Wenn sich ein Nutzer für dieses Produktsystem entschieden habe, werde das Obsoleszenzrisiko für sein Smartphone erhöht, wenn er nicht das aktuelle iPhone besitze, heißt es in der Studie. Technisch notwendig scheint es für die Forscher nicht zu sein, dass nur die neueste iPhone-Generation unterstützt wird, allerdings könne Apple so hohe Standards an Qualität und Sicherheit durchsetzen.

In Apples App Store heißt es als Voraussetzung für die Installation der Eve App auf dem iPhone allerdings, darauf müsse iOS 16.1 oder neuer laufen. Das Öko-Institut erläuterte dazu auf Nachfrage von heise online, "in der Regel kann auf iPhones, die älter als fünf bis sechs Jahre sind, keine aktuelle Software mehr installiert werden". Die Formulierung "die neuesten iPhones" beziehe sich auf die Versionen, die Apple noch für neue Software erlaubt.
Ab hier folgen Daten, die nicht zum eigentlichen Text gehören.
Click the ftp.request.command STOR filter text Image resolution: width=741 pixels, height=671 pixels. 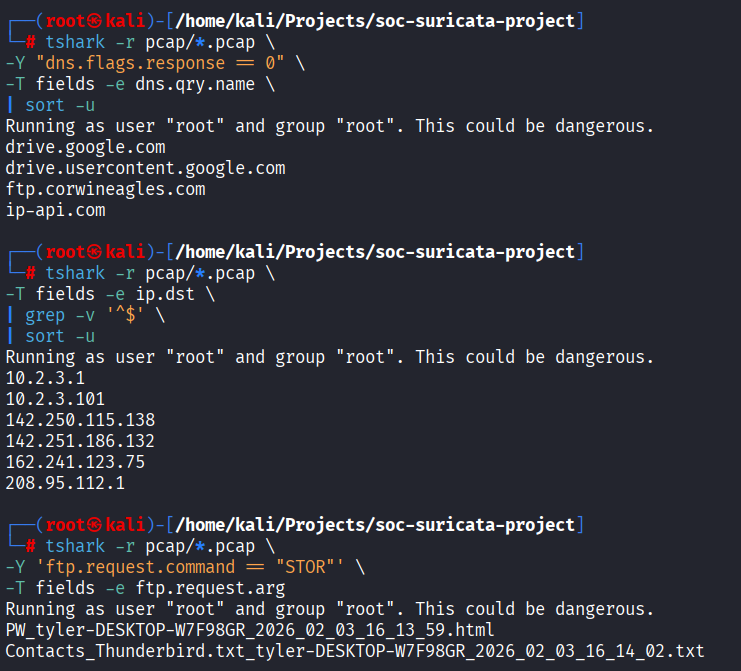click(190, 567)
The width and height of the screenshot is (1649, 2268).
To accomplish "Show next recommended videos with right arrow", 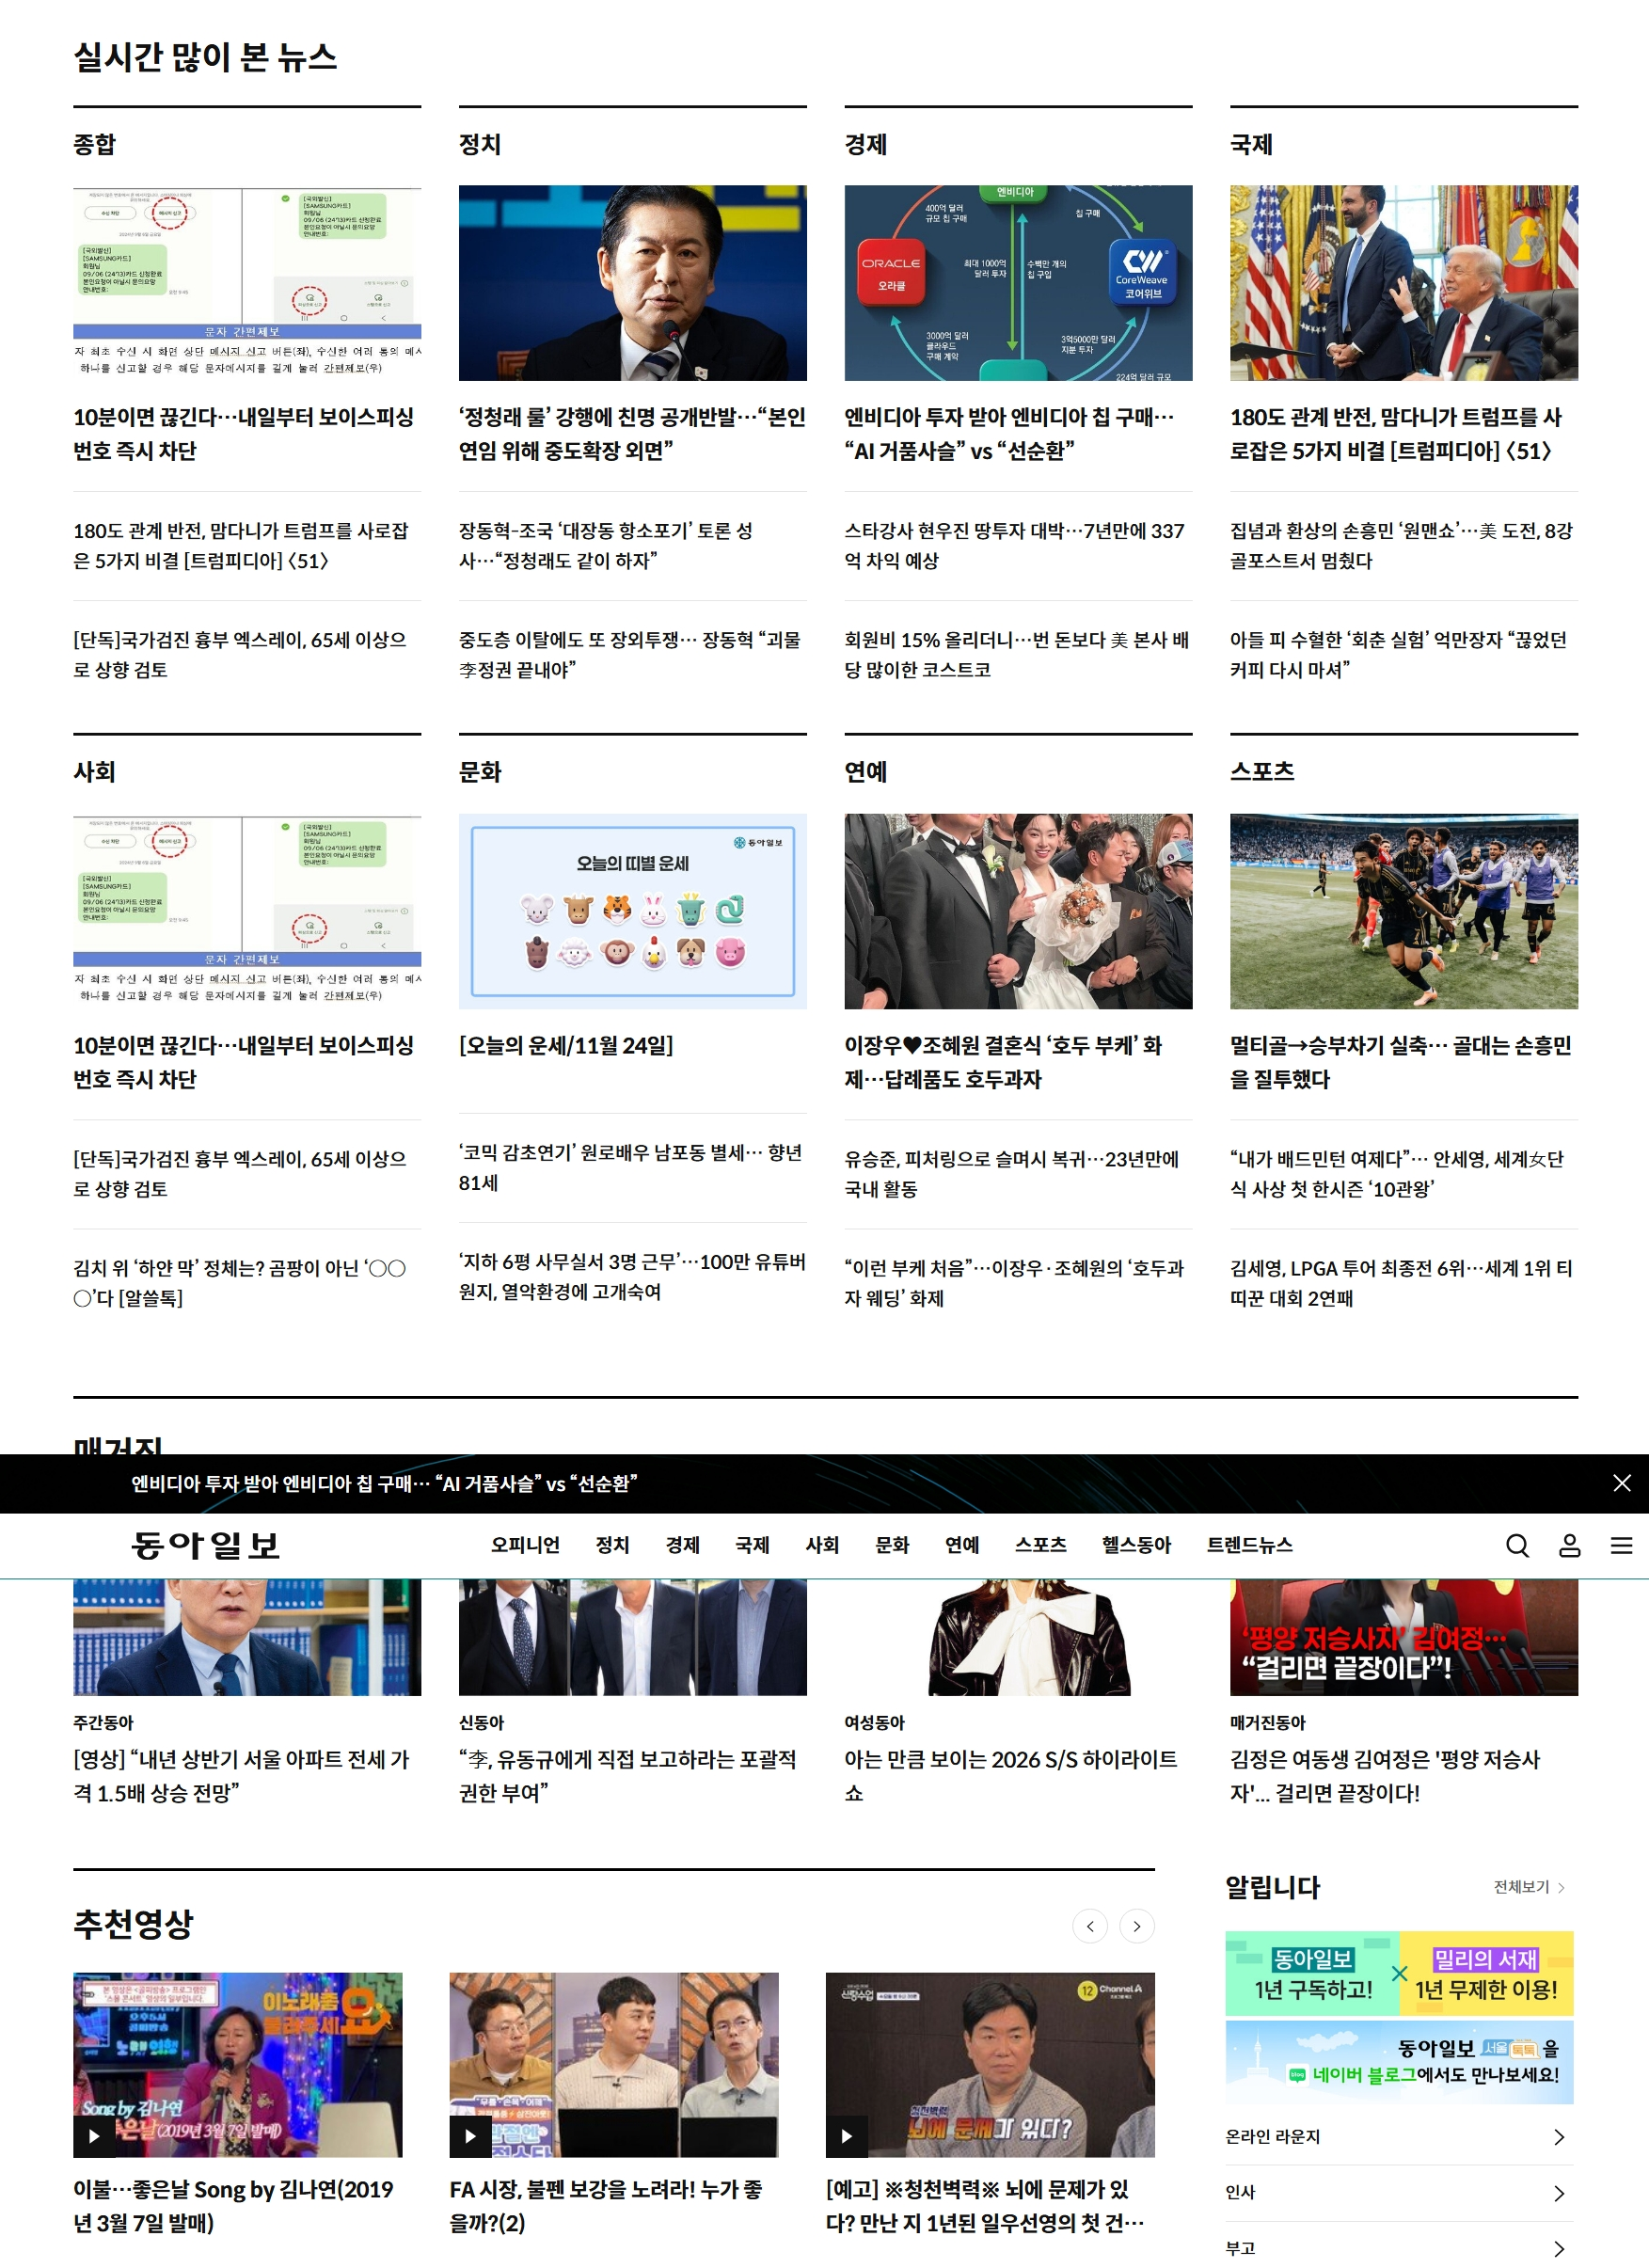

Wichtig sei allgemein bei Smartphones, dass das Betriebssystem es nach ein paar Jahren sehr unbequem, risikohaft oder unmöglich mache, das Gerät noch zu benutzen.

"Man denkt immer, die Software könnte nicht verschleißen, sie rostet ja nicht, aber wenn ein Smartphone nach zwei Nutzungsjahren keinen Software-Support mehr erhält, ist das aus Engineering-Sicht eine Katastrophe. Wenn wir die Prinzipien des Ökodesigns auf die Software anwenden, könnten wir zu einer Entschleunigung und längerer Produktlebensdauer gelangen", erklärte Erik Poppe, Projektverantwortlicher an der TU Berlin. Hinzu komme, es werde üblicherweise davon ausgegangen, ein Update steigere die Nutzungsqualität. Dies könne aber potenziell zu langfristigen Verschlechterungen der Performance oder zum Verlust einzelner Funktionalitäten führen.

Die Forscher hatten zu Beginn der Studie in einer Umfrage unter tausend Menschen im Alter von 18 bis 75 Jahre herausgefunden, dass sich 60 Prozent von ihnen ein größeres Verständnis rund um konkrete Obsoleszenzrisiken von Software wünschen. 50 Fälle von Problembeschreibungen haben die Forscher nach eigenen Angaben ausgewertet. Am häufigsten seien Verbindungsprobleme berichtet worden. Als weitere Probleme wurden geschildert, dass keine Updates mehr durchgeführt werden; das Gerät unverständliche oder unerklärliche Fehlermeldungen zeigt oder auch plötzliches Ausschalten häufig vorkommt. "Zu beobachten war darüber hinaus eine hohe Emotionalität der Beiträge. Das heißt, der Ärger über ein nicht funktionierendes Gerät ist stark ausgeprägt", heißt es in der Studie.